DIRECTIONS FOR THIS TASK
Only one stretch of the data below is wanted: the lines from the one with "Switch to the MDAs tab" through the one with "The image size is (1016, 698).", repeated exactly.

RECORDS FOR THIS TASK
########

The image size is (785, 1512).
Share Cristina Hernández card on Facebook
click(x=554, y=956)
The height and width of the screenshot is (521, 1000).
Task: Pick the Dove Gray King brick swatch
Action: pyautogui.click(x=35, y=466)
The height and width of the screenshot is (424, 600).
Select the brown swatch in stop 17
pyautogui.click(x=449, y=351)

########

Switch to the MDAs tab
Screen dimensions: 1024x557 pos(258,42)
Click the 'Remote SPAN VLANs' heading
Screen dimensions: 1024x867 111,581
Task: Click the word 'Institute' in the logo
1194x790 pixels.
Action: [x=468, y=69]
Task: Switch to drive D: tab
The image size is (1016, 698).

########

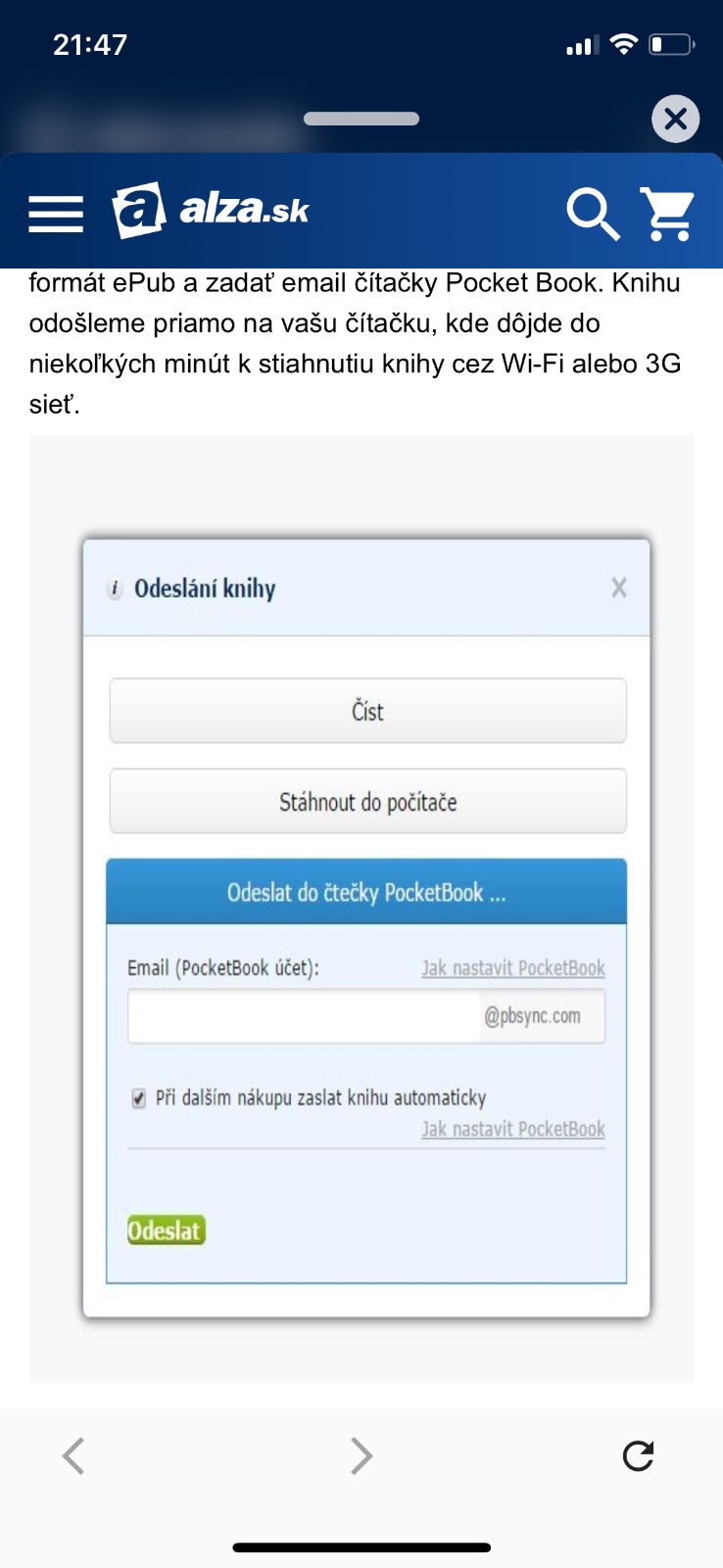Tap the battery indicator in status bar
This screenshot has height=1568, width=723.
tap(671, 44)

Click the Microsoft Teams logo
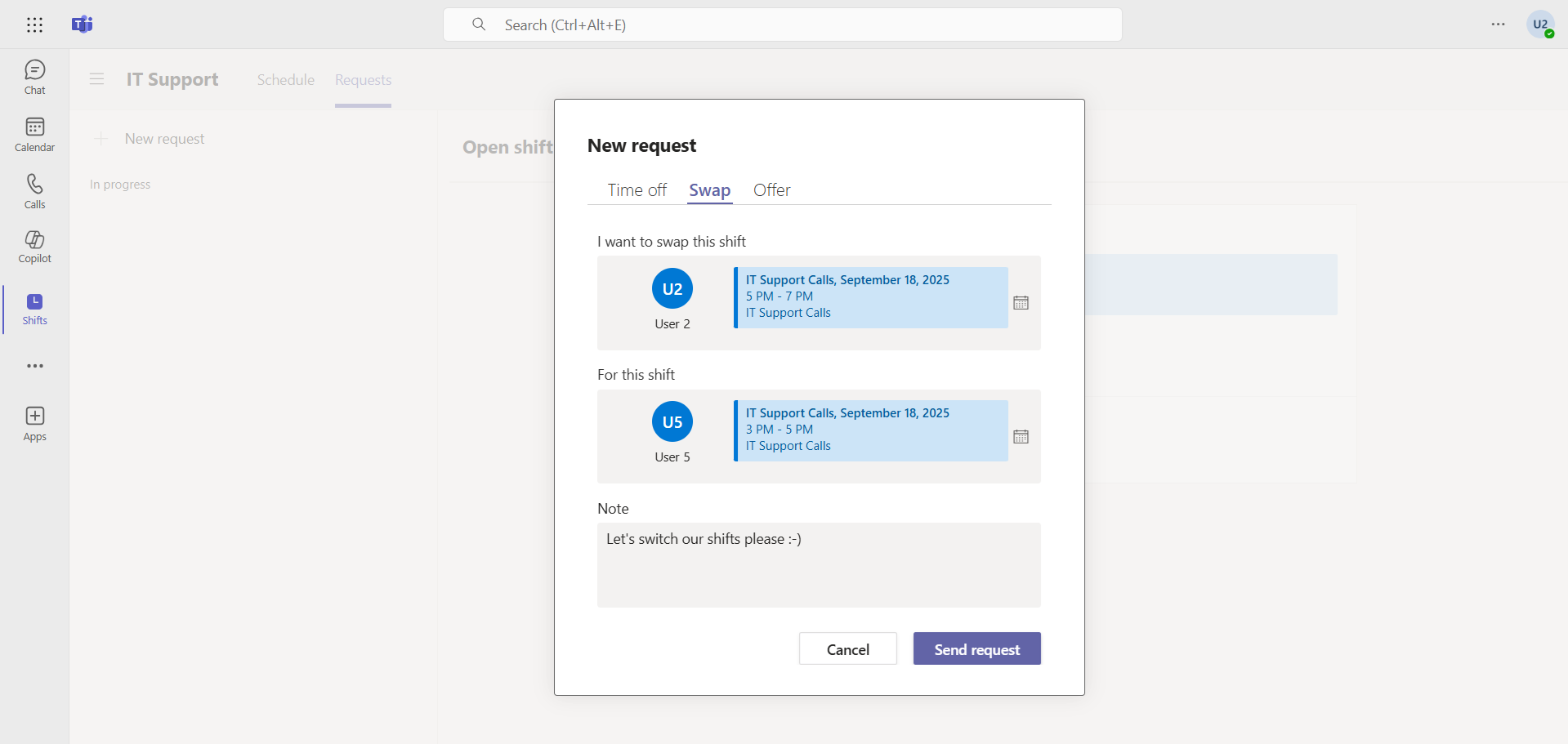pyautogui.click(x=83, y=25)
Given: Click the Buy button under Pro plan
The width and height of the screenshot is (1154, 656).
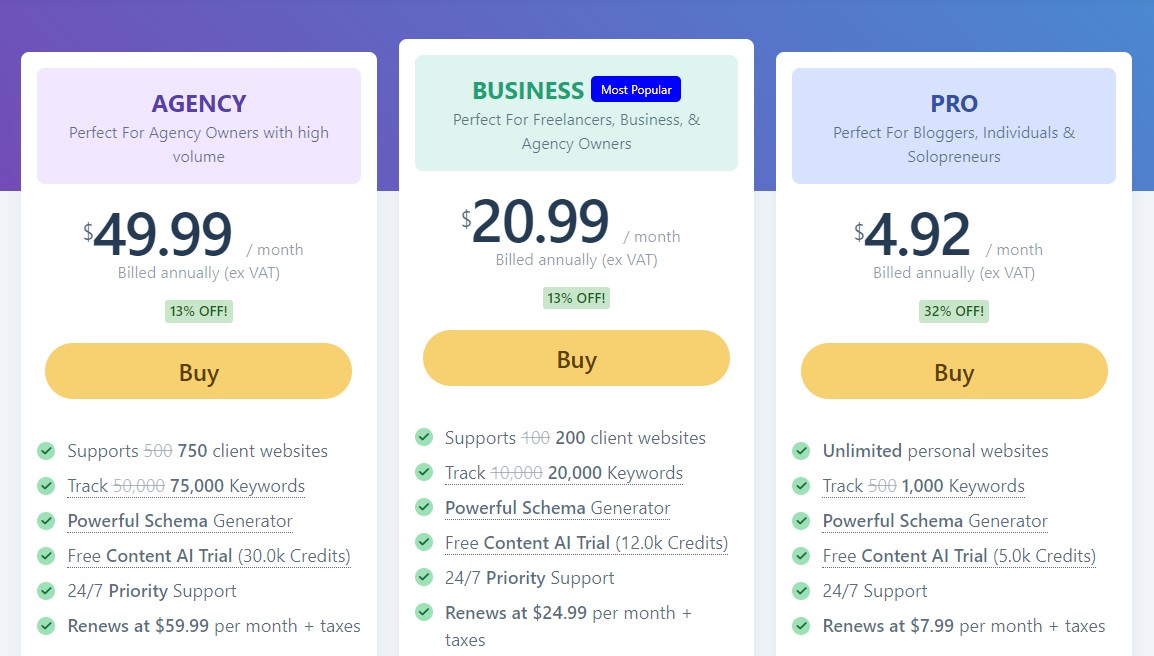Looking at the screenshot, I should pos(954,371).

########

EXPECTED ANSWER
Switch to the MDAs tab
Screen dimensions: 1024x557 pos(258,42)
Click the 'Remote SPAN VLANs' heading
Screen dimensions: 1024x867 111,581
Task: Click the word 'Institute' in the logo
1194x790 pixels.
Action: [x=468, y=69]
Task: Switch to drive D: tab
The image size is (1016, 698).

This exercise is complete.